No matter how interesting investigation into any set of natural phenomena may be, probably none is more attractive than a study of primitive nervous systems. Alike in the survey of the whole of the animal kingdom and in the study of the development of any individual form there are certain broad truths evident. First among these may be mentioned the significant fact that the nervous system of all animals originates from some of the cells of that layer of the body which was originally the outermost. This is the lesson taught by nature that the prime necessity of living organisms is a knowledge of the outer world, and that the most sensitive and important system of organs primarily stands in a direct relation to the outer world. The investigations of Leuckart, Haeckel, Oscar and Richard Hertwig, and Prof. Schafer fully established the fact as to the origin of nerve fibres and sense-cells from the outer layer of the body, and as to the primitively diffused disposition of the central nervous system. This was first observed of the jelly-fish, but subsequent investigation proved it also to be the case with star-fish, sea-urchins and all the forms of echinoderms. Haeckel, in 1860, showed that the eyes of the star-fishes are nothing more than elongated epithelial cells provided with pigments, and throughout life quite superficial in position.

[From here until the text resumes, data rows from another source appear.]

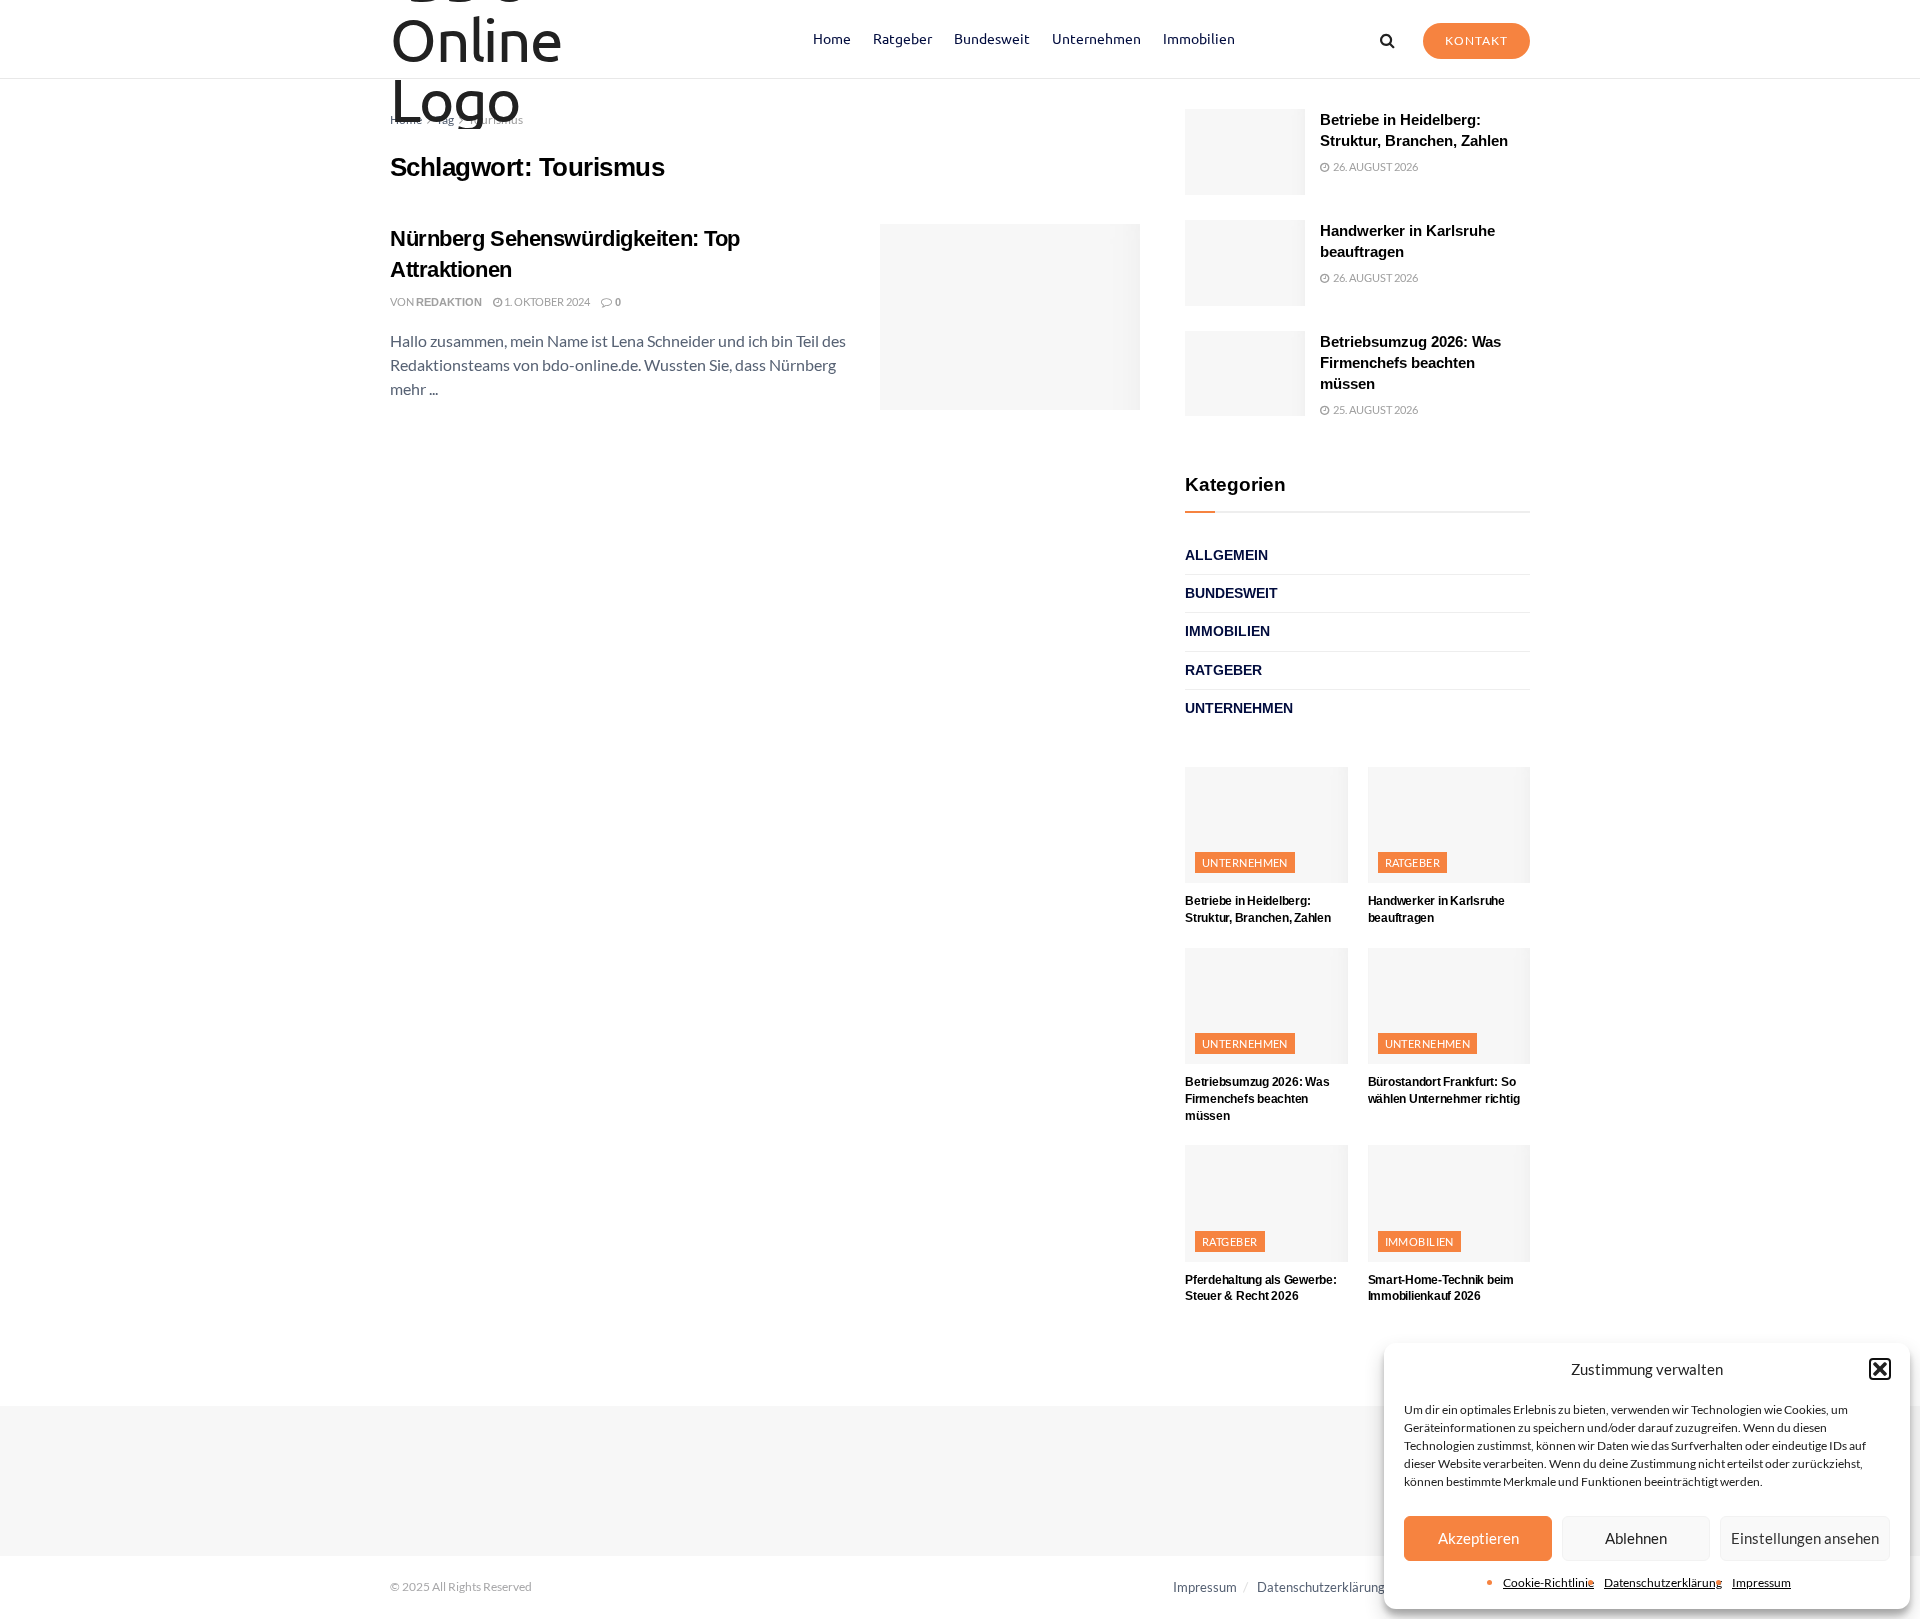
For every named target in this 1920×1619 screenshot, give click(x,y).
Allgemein (1226, 555)
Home (832, 38)
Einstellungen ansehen (1805, 1538)
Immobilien (1199, 38)
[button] (1880, 1369)
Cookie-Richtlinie (1548, 1582)
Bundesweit (992, 38)
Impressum (1761, 1582)
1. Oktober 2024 (546, 301)
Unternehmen (1096, 38)
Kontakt (1476, 40)
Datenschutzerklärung (1663, 1582)
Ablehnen (1636, 1538)
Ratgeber (902, 38)
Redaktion (449, 302)
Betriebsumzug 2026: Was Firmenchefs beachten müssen (1410, 362)
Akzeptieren (1478, 1538)
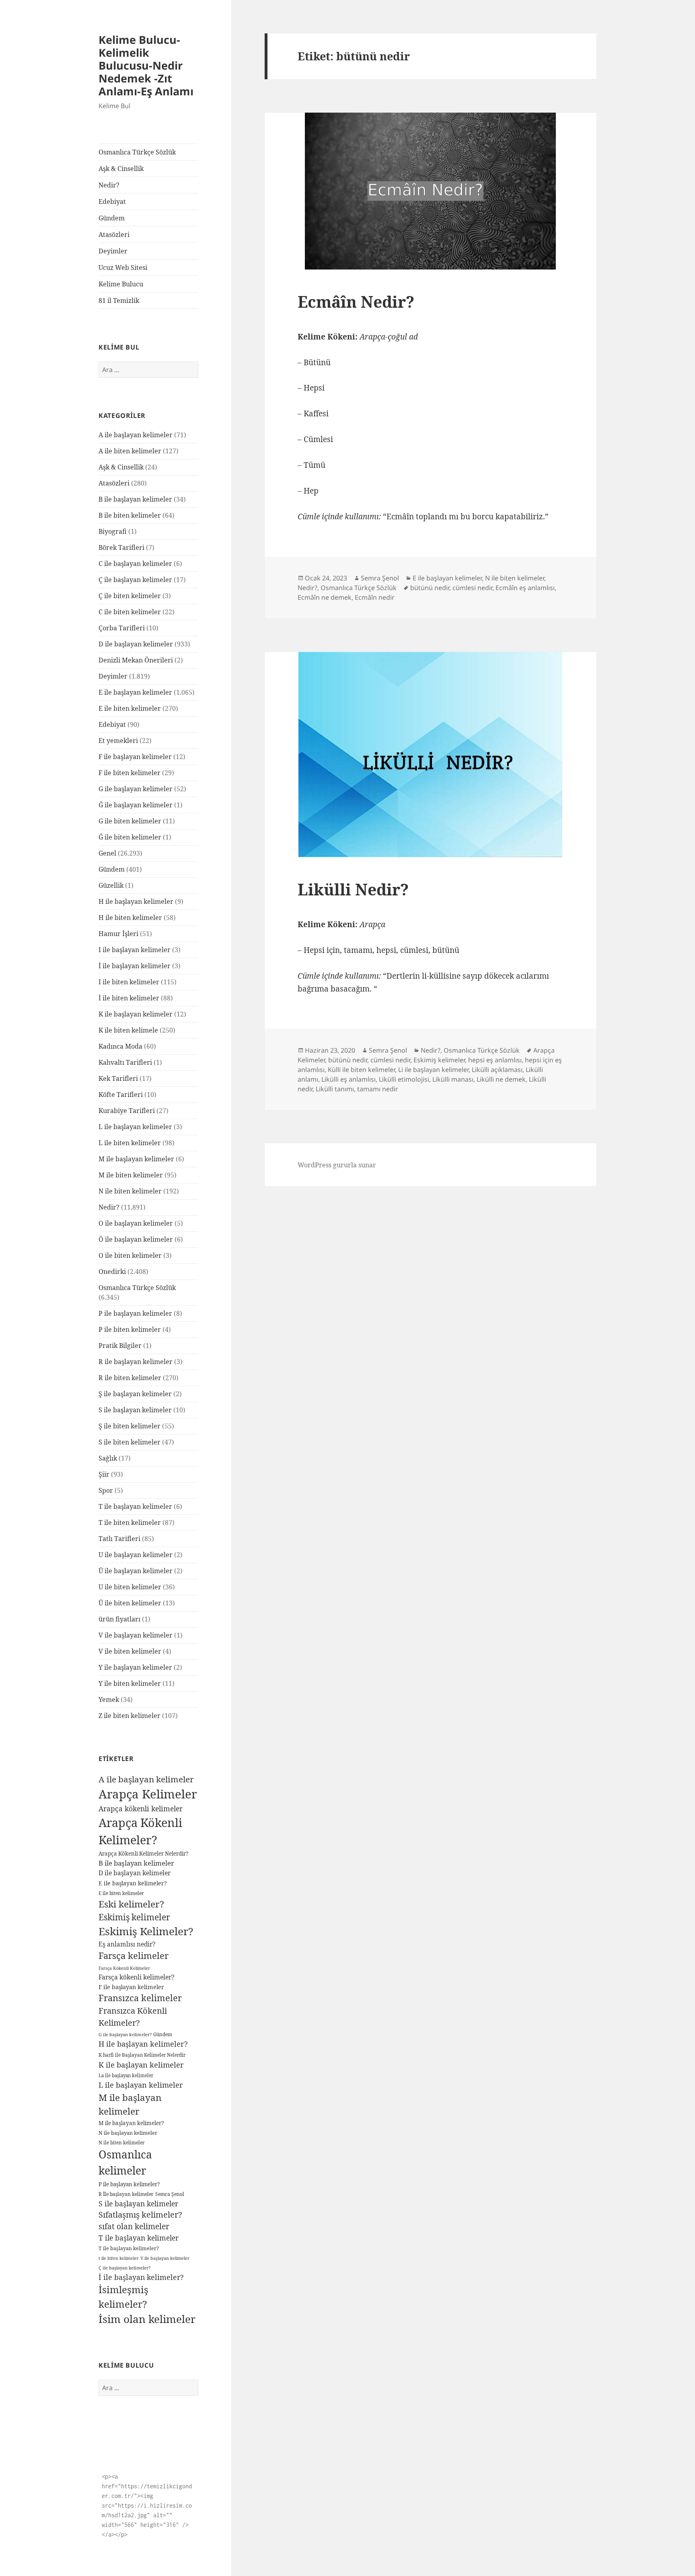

Though Mr. Romanes gives a succinct account of the authentic conclusions reached by other students in this line of scientific research, his book is mostly devoted to his own investigations. He makes a great many curious observations as to the habits and characteristics of the classes of animals of which he treats, beside giving a very complete account of their physiology and morphology. The work is fully illustrated with cuts, and though it may seem at first to bristle with technical matter, the reader will speedily find himself interested in the studies and conclusions of the author.